Why does this movie set my nostalgia antenna aquiver? Why does Anderson’s island blur into my own? The 1960s setting and a gravely self-conscious kid hero are factors, but I think it’s more to do with the places I could go to be by myself, to sit with the ceaseless lake and my thoughts, while realizing for the first time that I was part of a larger group, a motley of kids and adults who had my back while I had theirs, and we were all figuring it out as we went along. As in “Moonrise Kingdom,” the place cast us out and reeled us back in.

The family who owned the camp also owned a small island off the Maine coast, a 90-minute drive away, and they’d send us there during the season for a few days, for activities and lobster bakes. When you got too old to be a camper at the lake, you could sign up for the sea island work crew, a stroke of genius on the part of the owners where parents would pay them to put their sons to hard labor restoring the buildings of an early 19th-century lifesaving station. I did that for four weeks during the summer of 1972, as part of a fractious, jostling group of 15-year-old boys who bonded and argued and fought. We’d sneak bottles of Boone’s Farm back from the mainland in our laundry bags for late-night parties on the rocks; the 23-year-old guy overseeing us realized he was as much babysitter as foreman, and he was miserable. But I learned carpentry and shingling techniques, so it wasn’t a complete loss.

This past weekend we did a day trip there on the second day, and I stepped foot on the island for the first time in 48 years. The lifesaving station still stood where, 150 years earlier, men set out in rowboats to rescue ships foundering in raging storms a mile offshore. A lighthouse keeps watch on the other end of the island. It’s automated now with solar power and a Vega Industries VLB-44 LED beacon but from 1950 to 1982 it was manned by the Coast Guard  and before that by civilian lighthouse keepers all the way back to 1805.

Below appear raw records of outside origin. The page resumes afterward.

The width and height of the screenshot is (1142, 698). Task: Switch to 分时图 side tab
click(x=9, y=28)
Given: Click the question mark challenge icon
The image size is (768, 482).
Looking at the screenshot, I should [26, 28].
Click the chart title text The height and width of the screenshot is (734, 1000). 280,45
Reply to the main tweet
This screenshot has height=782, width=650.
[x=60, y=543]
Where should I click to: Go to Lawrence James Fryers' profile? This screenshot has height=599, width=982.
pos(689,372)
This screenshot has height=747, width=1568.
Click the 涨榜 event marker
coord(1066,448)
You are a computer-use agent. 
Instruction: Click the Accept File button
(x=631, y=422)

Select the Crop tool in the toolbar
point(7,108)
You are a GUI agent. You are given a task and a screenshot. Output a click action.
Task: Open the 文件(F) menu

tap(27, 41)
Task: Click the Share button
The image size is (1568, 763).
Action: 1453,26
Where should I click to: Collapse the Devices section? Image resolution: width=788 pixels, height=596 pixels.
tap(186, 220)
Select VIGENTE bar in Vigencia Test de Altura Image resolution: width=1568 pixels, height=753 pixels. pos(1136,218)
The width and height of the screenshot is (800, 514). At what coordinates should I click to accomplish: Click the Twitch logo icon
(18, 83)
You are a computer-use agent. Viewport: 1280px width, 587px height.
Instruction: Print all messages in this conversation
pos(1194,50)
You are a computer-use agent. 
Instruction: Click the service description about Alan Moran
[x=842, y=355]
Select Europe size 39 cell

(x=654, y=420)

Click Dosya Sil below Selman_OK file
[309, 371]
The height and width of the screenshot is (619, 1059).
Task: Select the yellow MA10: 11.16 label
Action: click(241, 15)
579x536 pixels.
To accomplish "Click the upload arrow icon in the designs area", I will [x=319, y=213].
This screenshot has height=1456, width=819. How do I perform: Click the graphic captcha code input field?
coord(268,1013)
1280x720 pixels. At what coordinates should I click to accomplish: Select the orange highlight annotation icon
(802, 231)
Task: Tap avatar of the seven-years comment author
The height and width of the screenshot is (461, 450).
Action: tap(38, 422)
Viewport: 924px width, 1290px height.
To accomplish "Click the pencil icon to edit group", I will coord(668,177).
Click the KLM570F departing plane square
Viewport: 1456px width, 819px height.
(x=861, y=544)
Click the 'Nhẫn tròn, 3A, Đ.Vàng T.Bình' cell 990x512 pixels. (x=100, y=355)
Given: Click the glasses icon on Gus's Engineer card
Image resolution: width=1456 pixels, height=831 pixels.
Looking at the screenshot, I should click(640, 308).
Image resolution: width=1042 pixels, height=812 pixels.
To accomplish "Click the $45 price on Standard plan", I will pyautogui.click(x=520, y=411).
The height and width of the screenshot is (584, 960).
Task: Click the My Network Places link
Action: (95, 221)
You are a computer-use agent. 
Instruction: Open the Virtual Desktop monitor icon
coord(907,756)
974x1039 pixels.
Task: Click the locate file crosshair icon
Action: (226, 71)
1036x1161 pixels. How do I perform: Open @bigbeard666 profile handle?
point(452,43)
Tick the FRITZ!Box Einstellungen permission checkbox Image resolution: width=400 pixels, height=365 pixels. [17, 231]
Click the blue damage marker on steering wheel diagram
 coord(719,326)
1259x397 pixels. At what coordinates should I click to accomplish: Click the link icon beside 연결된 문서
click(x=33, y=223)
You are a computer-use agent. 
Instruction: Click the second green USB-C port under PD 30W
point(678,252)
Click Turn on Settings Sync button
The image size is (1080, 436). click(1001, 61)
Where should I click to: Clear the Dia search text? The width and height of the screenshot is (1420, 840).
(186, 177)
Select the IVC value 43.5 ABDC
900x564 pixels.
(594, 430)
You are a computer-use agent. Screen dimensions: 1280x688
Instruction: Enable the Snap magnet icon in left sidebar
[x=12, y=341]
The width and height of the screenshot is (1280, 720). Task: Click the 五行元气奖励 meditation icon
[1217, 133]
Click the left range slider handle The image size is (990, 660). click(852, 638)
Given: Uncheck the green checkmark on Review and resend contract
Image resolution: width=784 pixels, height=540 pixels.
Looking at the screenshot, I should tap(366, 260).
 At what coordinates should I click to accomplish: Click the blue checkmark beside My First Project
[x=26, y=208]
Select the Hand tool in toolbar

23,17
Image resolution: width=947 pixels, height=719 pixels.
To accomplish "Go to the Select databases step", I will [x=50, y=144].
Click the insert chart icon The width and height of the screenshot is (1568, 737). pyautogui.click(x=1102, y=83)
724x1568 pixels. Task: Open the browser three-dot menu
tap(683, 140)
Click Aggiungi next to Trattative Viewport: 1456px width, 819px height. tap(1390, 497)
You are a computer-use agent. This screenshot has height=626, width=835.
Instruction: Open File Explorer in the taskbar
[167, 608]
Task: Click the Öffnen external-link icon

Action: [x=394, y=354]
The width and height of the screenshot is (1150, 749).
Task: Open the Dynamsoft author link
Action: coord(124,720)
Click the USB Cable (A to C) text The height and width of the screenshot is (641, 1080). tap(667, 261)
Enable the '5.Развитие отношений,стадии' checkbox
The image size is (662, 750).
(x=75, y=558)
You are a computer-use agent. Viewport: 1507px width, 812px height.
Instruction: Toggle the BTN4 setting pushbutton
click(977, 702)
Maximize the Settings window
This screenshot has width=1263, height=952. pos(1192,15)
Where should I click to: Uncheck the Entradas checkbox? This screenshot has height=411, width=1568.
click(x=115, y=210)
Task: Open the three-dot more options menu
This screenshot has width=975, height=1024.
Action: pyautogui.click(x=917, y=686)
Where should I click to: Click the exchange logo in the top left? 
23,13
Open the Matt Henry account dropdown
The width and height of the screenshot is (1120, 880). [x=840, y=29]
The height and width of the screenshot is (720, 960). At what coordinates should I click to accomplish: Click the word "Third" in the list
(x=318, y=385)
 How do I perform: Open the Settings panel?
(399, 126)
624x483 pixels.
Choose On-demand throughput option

Of course I thought of Robert Egger’s 2019 Grand Guignol psychodrama “The Lighthouse” (available on Amazon, Apple TV, and elsewhere), and not only because the kids were happily referencing it throughout the day. The weather on the Maine coast ensorcels island life, wraps it in fog and smudges days together to a never-ending chorus of bell buoys; and it’s easy to lose the thread of mainland rationality, whether you’re Robert Pattinson and Willem Dafoe (below) running an 1890s lighthouse or a bunch of upper-middle-class boys scraping paint off an old building in 1972. No, we didn’t kill a totemic seagull or go at each other with axes, as they do in the movie, and not one of us was as interesting a human daguerreotype as Pattison’s duplicitous Ephraim Winslow or Dafoe’s shambolic Thomas Wake – a great gargoyle of a performance, that. But put boys on an island without much supervision and you’re bound to end up with “Lord of the Flies” sooner or later. I was happy to spend the rest of that summer at a nice, boring arts camp outside Boston.

The weather during our visit this time was bright and windy, a perfect island day, with the three outer islands of Penobscot Bay – Metinic, Metinicus, Monhegan – placid and clear on the rim of the horizon. Unlike in “The Lighthouse,” which to my mind has a thrillingly stylized first hour that tips over into exhausting chaos in the second, we could see the mainland and return to it. And we did, carrying fresh islands of memory to add to the archipelagos within.